A Power of Attorney document, including a Power of Attorney for Property, is a legal document which allows a person (the “Principle”) to delegate to another person (the “Agent” or “Attorney-in-Fact”) the power to make decisions regarding assets, finances, and other property, including real estate.
A Power of Attorney for Property allows you to decide in advance who will manage your financial affairs if you are unable to do so on your own in the future. Executing a Power of Attorney for Property will spare your family the burden of having to make financial decisions without knowing your wishes.
A Power of Attorney for Property assures that others will honor your agent’s authority and the decision he or she makes on your behalf. You have the ability to limit the authority of your agent or give him or her broad financial control.
A Power of Attorney document should include the powers granted to your agent as well as his or her duties, limitations, and immunity.
In Illinois, any person who is 18 years or older, has the legal capacity to make his or her own decisions, and is a resident of Illinois can execute a Power of Attorney for Property. To be enforceable, the Power of Attorney document must be signed by you in the presence of one witness and notarized.
Who may be designated as an agent?
Any person 18 years of age or older may be designated as an agent in a Power of Attorney for Property document.
It is advisable that the person you designate as your agent is someone you trust. He or she should be someone you believe will comply with the terms you specify and will make decisions in accordance with your interests.
What is the agent’s responsibility?
An agent must act in accordance with the terms you have enumerated in the Power of Attorney for Property document. If an agent does not act with the requisite due care he or she may be found liable for any negligent exercise of power.
It’s always a good idea to designate one or more successor agents in the event that your primary agent is unable to act on your behalf.
When does the Power of Attorney for Property take effect? When does is cease?
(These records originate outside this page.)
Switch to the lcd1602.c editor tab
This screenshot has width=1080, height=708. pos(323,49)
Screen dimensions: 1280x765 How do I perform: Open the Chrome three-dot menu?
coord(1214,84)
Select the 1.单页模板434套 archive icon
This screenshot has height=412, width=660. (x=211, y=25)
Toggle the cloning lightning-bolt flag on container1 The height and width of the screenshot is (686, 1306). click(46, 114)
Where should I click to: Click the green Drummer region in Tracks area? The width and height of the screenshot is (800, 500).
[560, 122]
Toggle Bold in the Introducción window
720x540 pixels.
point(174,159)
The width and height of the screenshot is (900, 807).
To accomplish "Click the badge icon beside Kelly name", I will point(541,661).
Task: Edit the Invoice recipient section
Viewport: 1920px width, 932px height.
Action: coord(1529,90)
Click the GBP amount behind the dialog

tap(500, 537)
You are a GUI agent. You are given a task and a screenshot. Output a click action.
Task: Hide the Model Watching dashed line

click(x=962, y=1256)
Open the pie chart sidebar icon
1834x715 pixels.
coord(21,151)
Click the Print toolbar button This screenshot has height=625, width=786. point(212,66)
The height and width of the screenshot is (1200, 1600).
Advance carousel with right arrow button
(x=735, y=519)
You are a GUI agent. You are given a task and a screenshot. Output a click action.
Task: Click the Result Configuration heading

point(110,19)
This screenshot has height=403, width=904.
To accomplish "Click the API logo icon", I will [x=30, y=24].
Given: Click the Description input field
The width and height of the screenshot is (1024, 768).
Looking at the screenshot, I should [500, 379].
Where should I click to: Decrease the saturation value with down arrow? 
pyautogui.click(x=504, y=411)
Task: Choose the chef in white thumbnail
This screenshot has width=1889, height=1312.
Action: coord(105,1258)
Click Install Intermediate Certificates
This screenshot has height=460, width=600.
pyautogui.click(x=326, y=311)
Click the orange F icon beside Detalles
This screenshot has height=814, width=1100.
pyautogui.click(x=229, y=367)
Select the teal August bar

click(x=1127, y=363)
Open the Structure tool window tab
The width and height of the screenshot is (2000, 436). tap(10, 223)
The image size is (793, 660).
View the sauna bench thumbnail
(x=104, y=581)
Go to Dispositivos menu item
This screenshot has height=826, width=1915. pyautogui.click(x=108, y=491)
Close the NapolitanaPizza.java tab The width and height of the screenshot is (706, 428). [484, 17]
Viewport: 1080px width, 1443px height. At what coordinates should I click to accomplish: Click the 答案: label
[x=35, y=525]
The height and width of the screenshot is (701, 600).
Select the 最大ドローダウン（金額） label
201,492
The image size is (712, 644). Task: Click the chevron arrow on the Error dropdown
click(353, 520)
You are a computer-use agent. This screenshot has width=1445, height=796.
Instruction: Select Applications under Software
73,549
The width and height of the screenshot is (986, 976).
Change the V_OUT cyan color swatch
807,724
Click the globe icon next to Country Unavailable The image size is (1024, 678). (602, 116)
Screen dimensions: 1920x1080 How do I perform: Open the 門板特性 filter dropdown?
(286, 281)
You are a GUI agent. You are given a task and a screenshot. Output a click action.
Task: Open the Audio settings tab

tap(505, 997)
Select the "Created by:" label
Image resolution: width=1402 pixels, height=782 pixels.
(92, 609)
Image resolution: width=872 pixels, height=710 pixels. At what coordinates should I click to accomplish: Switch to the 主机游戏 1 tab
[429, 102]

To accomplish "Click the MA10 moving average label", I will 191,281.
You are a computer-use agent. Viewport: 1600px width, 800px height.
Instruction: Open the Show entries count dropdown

You can specify when the Power of Attorney for Property will begin and terminate. If a termination date is not specified, the Power of Attorney for Property document will remain in effect until your death.
Can I amend the Power of Attorney for Property document after it takes effect?
You can make changes to the Power of Attorney for Property document at any time as long as you have the legal capacity to make such a decision. Such an amendment can be made by signing and dating a written document stating the change. The amendment must be signed by you in the presence of two witnesses and notarized.
Will the Power of Attorney for Property be recognized in another state?
A Power of Attorney for Property document will be recognized in another state if it has been executed in accordance with the laws of that state.